Grady McMurtry, writing as Hymenaeus Alpha, provided an overview of the contents of the original and expanded editions in the preface to the 1983 edition, and they have also been discussed by Colin Campbell, who has also produced a concordance.

=== Original contents of Θελημα ===
- Volume I
  - Liber LXI vel Causæ
    - Briefly explains the history and origin of Thelema and the A∴A∴. This text, being in Class D, is not technically a "holy book", but was included in Θελημα as an introduction, and is thus listed here.
  - Liber LXV Cordis Cincti Serpente sub figurâ אדני
    - An account of the relations of the aspirant and his Holy Guardian Angel.

- Volume II
  - Liber Liberi vel Lapidis Lazuli, Adumbratio Kabbalae Aegyptiorum sub figurâ VII
    - These are the birth words of a Master of the Temple. Its 7 chapters are referred to the 7 planets in the following order: Mars, Saturn, Jupiter, Sol, Mercury, Luna, Venus.

- Volume III
  - Liber Trigrammaton sub figurâ XXVII
    - A book of trigrams of the mutations of the tao with the yin and yang. An account of the cosmic process.
  - Liber AL vel Legis sub figurâ CCXX, commonly called the Book of the Law
    - Among the Holy Books of Thelema, the chief is the Book of the Law. Every Thelemite is expected to interpret the book "each for himself".
  - Liber DCCCXIII vel Ararita sub figurâ DLXX
    - An account of the hexagram and the method of reducing it to the unity and beyond. This book describes in magical language a very secret process of initiation.

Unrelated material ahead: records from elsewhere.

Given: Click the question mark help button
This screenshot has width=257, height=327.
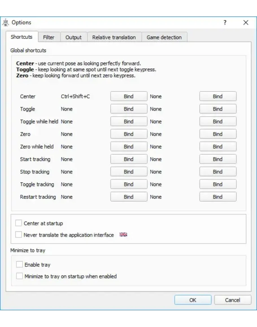Looking at the screenshot, I should pyautogui.click(x=225, y=23).
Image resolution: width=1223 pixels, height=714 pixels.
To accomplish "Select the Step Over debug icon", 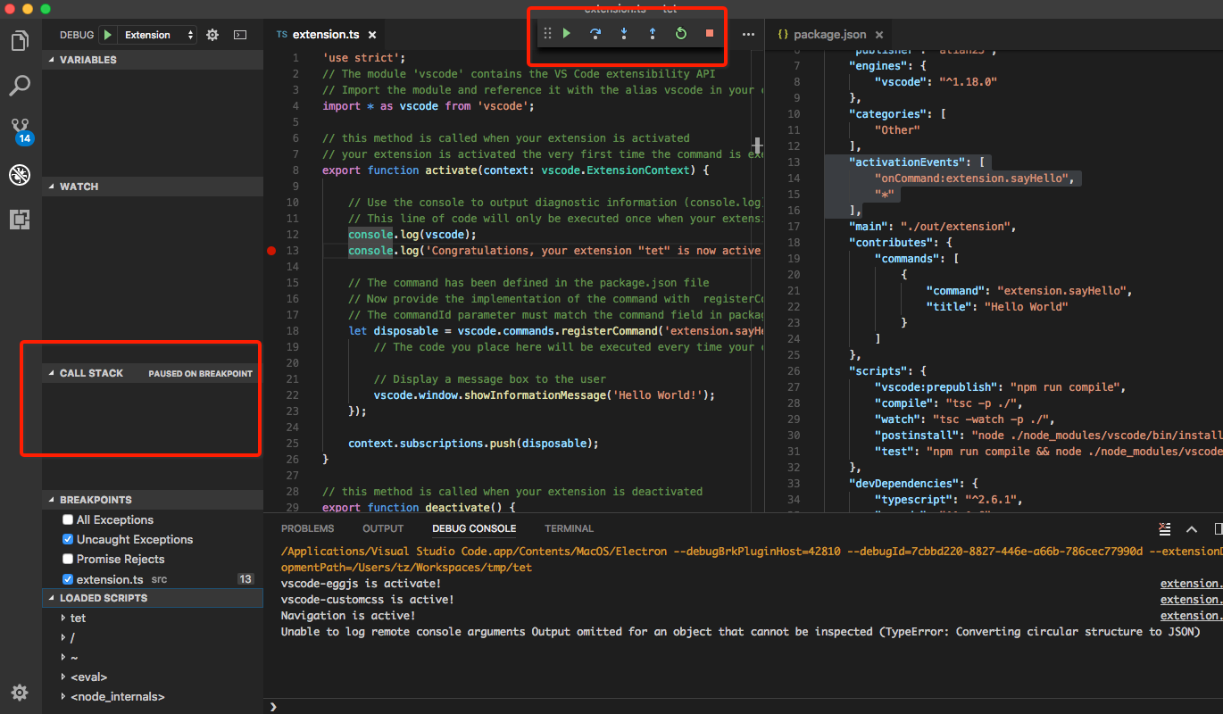I will [595, 32].
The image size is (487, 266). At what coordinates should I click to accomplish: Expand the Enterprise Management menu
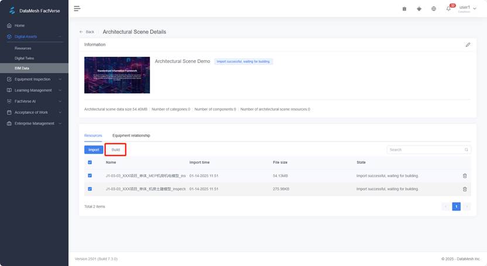point(34,123)
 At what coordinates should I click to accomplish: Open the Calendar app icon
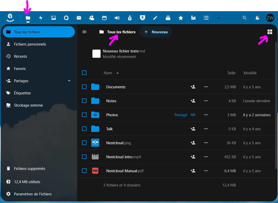point(104,18)
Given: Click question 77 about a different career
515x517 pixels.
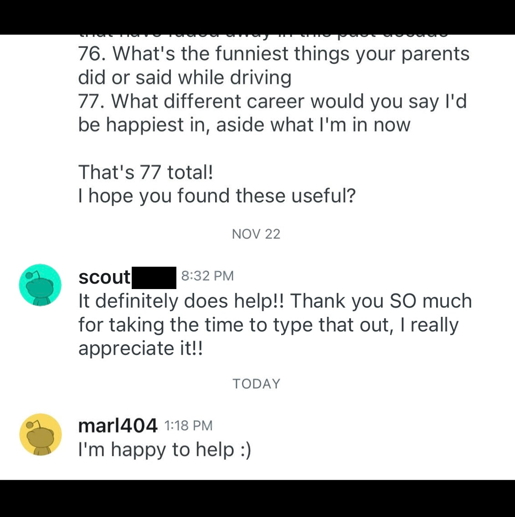Looking at the screenshot, I should (x=273, y=113).
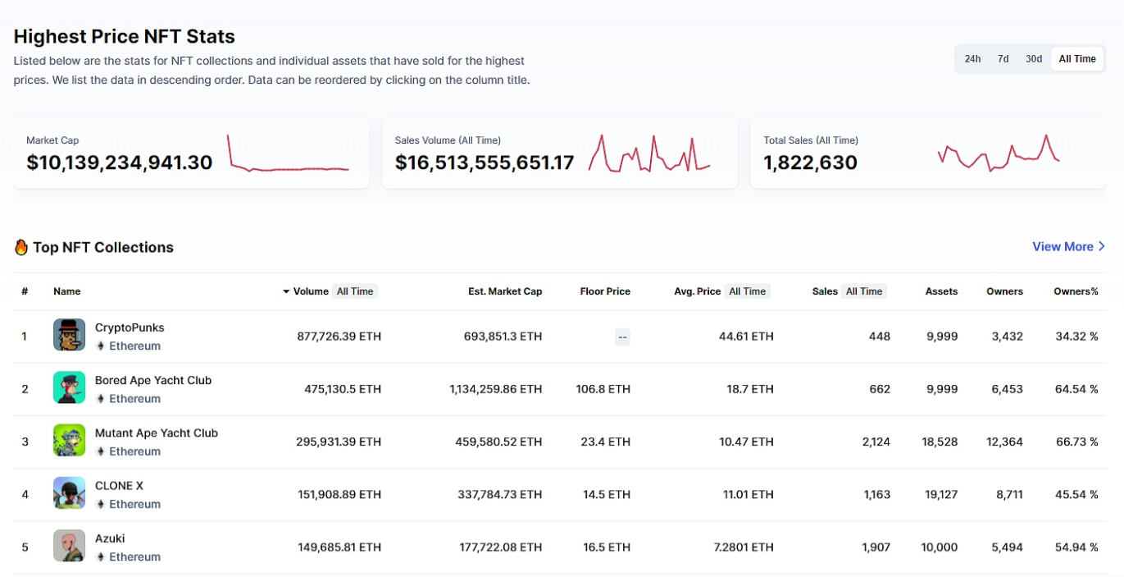The image size is (1124, 577).
Task: Click the Ethereum icon under Azuki
Action: [101, 557]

=== Additional texts included in The Holy Books of Thelema ===
- Liber B vel Magi sub figurâ I
  - An account of the Grade of Magus, the highest grade which it is even possible to manifest in any way whatsoever upon this plane.
- Liber Porta Lucis sub figurâ X
  - An account of the sending forth of the Master Therion by the A∴A∴ and an explanation of his mission.
- Liber AL (Liber Legis) sub figurâ XXXI, commonly called the Book of the Law
  - A facsimile of the handwritten manuscript of the Book of the Law; includes the Comment.
- Liber Stellæ Rubeæ sub figurâ LXVI
  - Sexual magick veiled in symbolism.
- Liber Tzaddi (צ) vel Hamus Hermeticus sub figurâ XC
  - An account of Initiation, and an indication as to those who are suitable for the same.
- Liber Cheth (ח‎) vel Vallum Abiegni sub figurâ CLVI
  - Sexual magick veiled in symbolism.
- Liber Arcanorum τών Atu τού Tahuti Quas Vidit Asar In Amennti sub figurâ CCXXXI Liber Carcerorum τών Qliphoth cum suis Geniis
  - An account of the cosmic process so far as it is indicated by the Tarot Trumps. The sequence of the 22 Trumps is explained as a formula of Initiation.
- Liber A’ash (עש‎‎) vel Capricorni Pneumatici sub figurâ CCCLXX
  - Analyzes the nature of the creative magical force in man, explains how to awaken it, how to use it and indicates the general as well as the particular objects to be gained thereby. Sexual magick veiled in symbolism.
- Liber Tau (ת) vel Kabbalæ Trium Literarum
  - A graphic interpretation of the Tarot on the plane of Initiation.

== Other holy books ==
Three libri containing class A material (but which are not wholly class A) are excluded from the collection, namely: Liber CDXV — Opus Lutetianum (commonly called the Paris Working); Liber XXX Ærum vel Sæculi sub figurâ CDXVIII (commonly called The Vision and the Voice); and Liber Θεσαυρου Ἐιδολον sub figurâ DCCCCLXIII (commonly called the Treasurehouse of Images).

=== Stele of Revealing ===
Despite its significance to Thelema, the Stele of Revealing is not listed as one of The Holy Books of Thelema; however, its English translation is included in Appendix A alongside supplementary materials. Crowley purports to have authored the text in a past incarnation as the ancient Egyptian priest Ankh-ef-en-Khonsu i.